How to measure and adjust the heat

To know what your sauna is actually doing, measure two things:

  • A thermometer tells you the air temperature. Mount it near head height where you sit, not at the floor, so the reading reflects what you are experiencing.
  • A hygrometer tells you the humidity, which matters as much as temperature in a traditional sauna.

If your sauna struggles to reach its target temperature, the most common cause is an undersized or aging heater for the room volume. Heater output is matched to the size of the room, and a unit that is too small will never quite get there. Our sauna heater guide covers sizing and the practical differences between heater types.

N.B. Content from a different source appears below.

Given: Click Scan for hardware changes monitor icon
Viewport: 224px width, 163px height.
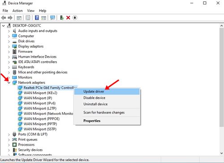Looking at the screenshot, I should pos(52,18).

To adjust the heat you actually feel, you have three levers, and the thermostat is only one of them:

  1. The thermostat sets the baseline air temperature.
  2. Water on the rocks raises the felt heat through humidity, without changing the dial.
  3. Bench height lets you move into hotter or cooler air instantly.

Comfort and safety

Hotter is not better. There is no health benefit to pushing the temperature higher than you can comfortably handle, and the research on sauna benefits is associative rather than proof that extreme heat does more. A calm session at a moderate temperature is far better than a tense one at the maximum.

Listen to your body and leave immediately if you feel lightheaded, dizzy, nauseous, or unwell. These are signs to cool down, not to tough it out. A few sensible habits keep sessions safe:

  • Hydrate before and after, since you lose a meaningful amount of fluid sweating.
  • Start short — 5-10 minutes — and build up over time. Our guide on how often you should use a sauna covers building tolerance at a sustainable pace.
  • Avoid alcohol before or during a session.
  • Consult a doctor first if you are pregnant or have heart conditions or blood pressure concerns, as heat places real demands on your cardiovascular system.

The bottom line

There is no universal “correct” temperature — there is the right temperature for the type of sauna you have and the way your body responds. Traditional saunas live in the 150-195°F range, infrared saunas in the 110-140°F range, and humidity and bench height shift the felt heat as much as the dial does. Start at the lower end, pay attention to how you feel rather than chasing a number, and build up gradually. If you are still deciding which kind of sauna suits you, our infrared vs traditional sauna comparison is a good next read.

Frequently asked questions

What is the ideal sauna temperature?
For a traditional Finnish sauna, 150-175°F suits most people, and experienced users often go up to 195°F. An infrared sauna feels comfortable at a lower 110-140°F because it warms your body directly rather than heating the air. The best temperature is the one you can sit in calmly for your whole session.
Is 200°F too hot for a sauna?
200°F is at the very top end of what traditional saunas reach, usually only on the highest bench. Most people are comfortable below 185°F, and beginners should start much lower. Hotter is not better, and there is no health benefit to chasing the maximum number on the dial.
Why do infrared saunas run so much cooler?
Infrared panels heat your body directly instead of heating the air around you. That means you get a deep, steady sweat at a much lower air temperature, typically 110-140°F. The lower number is normal and expected, not a sign the sauna is underpowered.
Does humidity change how hot a sauna feels?
Yes, a great deal. Pouring water on the rocks raises humidity and makes a given temperature feel noticeably hotter on your skin. A dry 180°F room can feel milder than a humid 160°F one, which is why the dial alone does not tell the whole story.
Why is the top bench so much hotter than the floor?
Hot air rises, so saunas have strong heat stratification. The air near the ceiling can be 30-50°F hotter than the air near the floor. Sitting on a lower bench is an easy way to enjoy the same sauna at a gentler temperature.
What temperature should a beginner start at?
Beginners do well starting at the lower end, around 150-160°F in a traditional sauna or 110-120°F in an infrared one. Keep early sessions to 5-10 minutes and sit on a lower bench. You can raise the heat and length gradually as your tolerance builds.